Johann Hinrich Wichern
Einleitung
Wicherns Lebensleistungen
Der erste Bundespräsident der Bundesrepublik Deutschland, Theodor Heuss, bezeichnete Johann Hinrich Wichern als „die größte Gestalt im deutschen Protestantismus des 19. Jahrhunderts“ (Böttcher 1965, S. 22).
Johann Hinrich Wichern (1808-1881), selbst eines von sieben Kindern und mit nur 15 Jahren zum Hauptversorger der Familie geworden, erkannte den Handlungsbedarf der Zeit. Er öffnete durch seine leidenschaftlichen Initiativen der deutschen Gesellschaft des 19. Jahrhunderts die Augen für die Missstände der Unterschicht.1 Für seine Überzeugung und seinen Glauben ging er an seine körperlichen Grenzen: Als unermüdlicher Workaholic und demütiger Christ widmete er sein Leben drei großen Aufgaben, wie Ulrike Döring, Autorin einer kommunikationswissenschaftlichen Dissertation über die Öffentlichkeitsarbeit der evangelischen Kirche in Deutschland2, schreibt:
- Als junger Mann setzte er sich für Proletarierkinder in Hamburg ein und schuf für sie das Rauhe Haus in Hamburg-Horn, eine Rettungsanstalt für verwahrloste Jugendliche.

#### Daten zur Lokalisierung sichtbarer Ziele:
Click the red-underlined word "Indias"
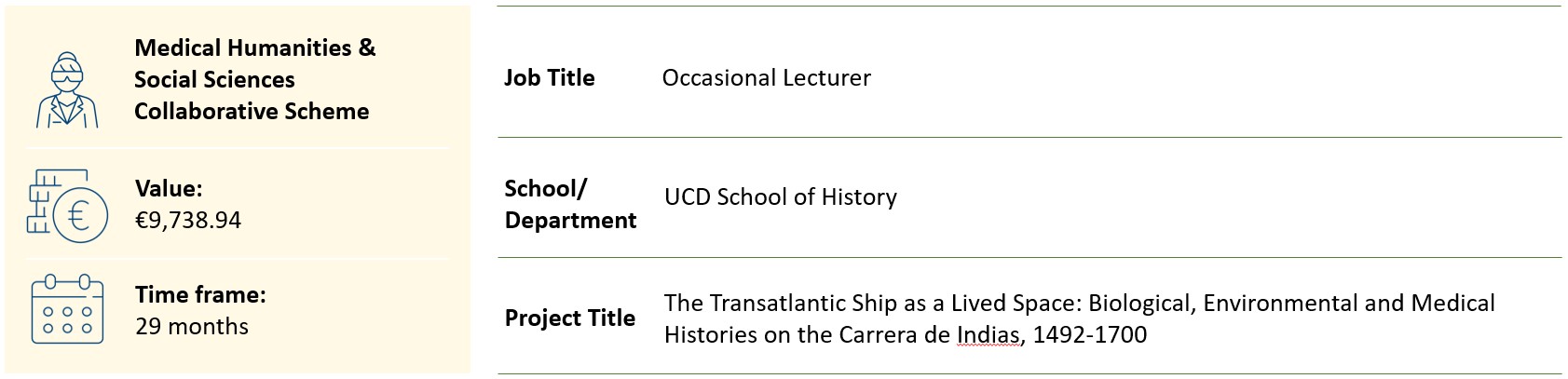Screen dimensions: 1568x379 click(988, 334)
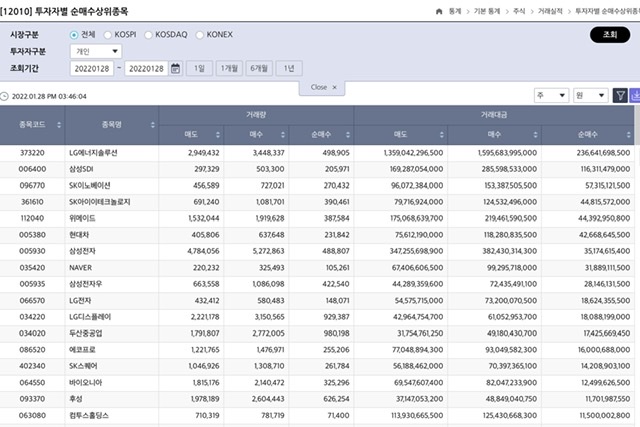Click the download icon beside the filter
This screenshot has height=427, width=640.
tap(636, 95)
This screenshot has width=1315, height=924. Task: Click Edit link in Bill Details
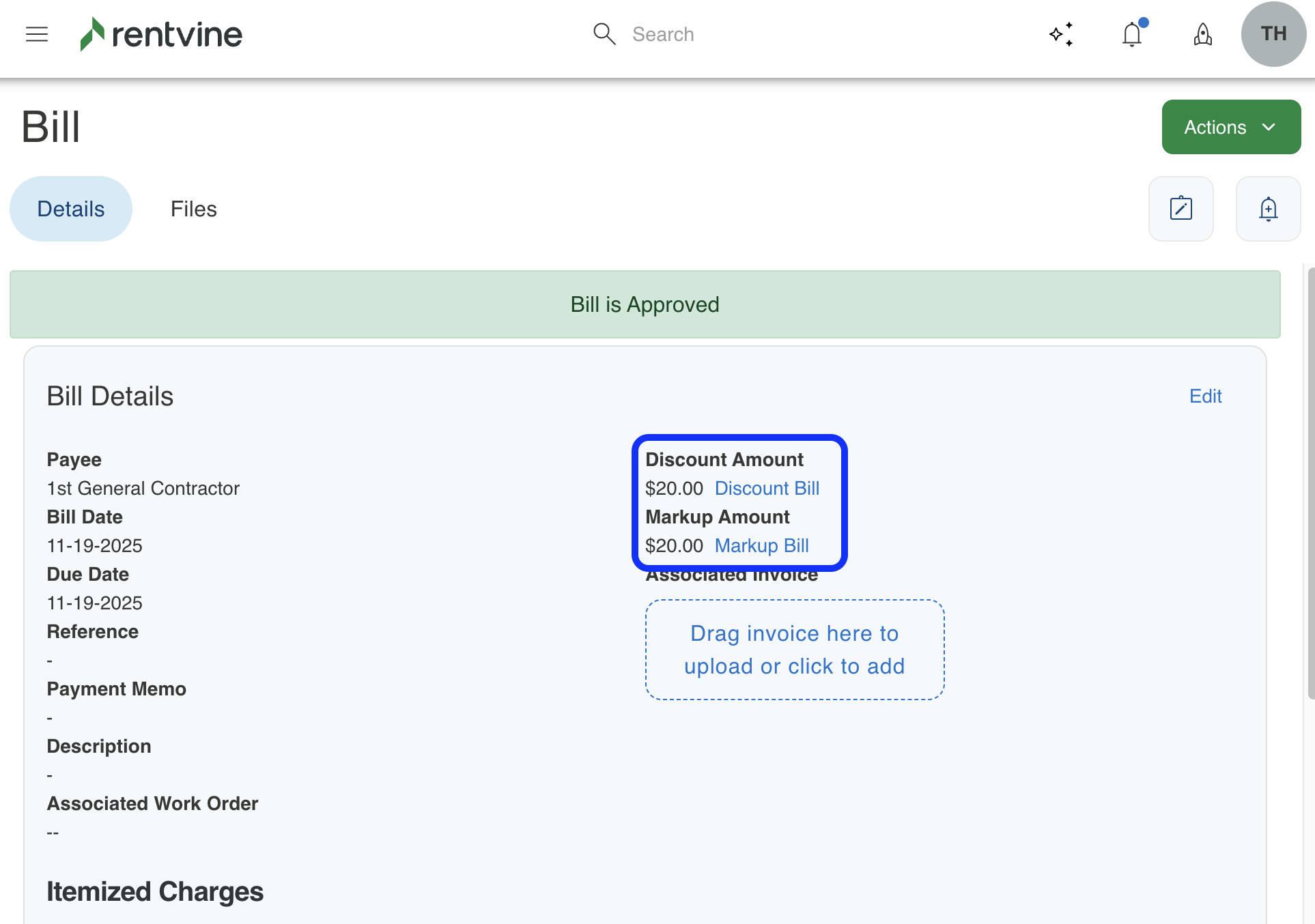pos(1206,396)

#### Aufgaben:
A) Beantworte anhand des Texts über Johann Hinrich Wichern kurz:
(i) Wer bezeichnete Wichern als „die größte Gestalt im deutschen Protestantismus des 19. Jahrhunderts“?
(ii) Mit wie vielen Jahren wurde Wichern zum Hauptversorger der Familie?
(iii) Welche Einrichtung schuf er in Hamburg-Horn für Proletarierkinder?
B) Wiederhole die Datenzeilen von der Zeile mit „This screenshot has width=1315, height=924.“ bis zum Ende der Datenzeilen wortgetreu, beide Enden eingeschlossen, und lass die Bilder dabei weg.
Der Text über Johann Hinrich Wichern und die Datenzeilen haben inhaltlich nichts miteinander zu tun.

#### Vollständige Lösungen:
A)
(i) Theodor Heuss, der erste Bundespräsident der Bundesrepublik Deutschland.
(ii) Mit 15 Jahren.
(iii) Das Rauhe Haus, eine Rettungsanstalt für verwahrloste Jugendliche.

B)
This screenshot has width=1315, height=924. Task: Click Edit link in Bill Details
pos(1206,396)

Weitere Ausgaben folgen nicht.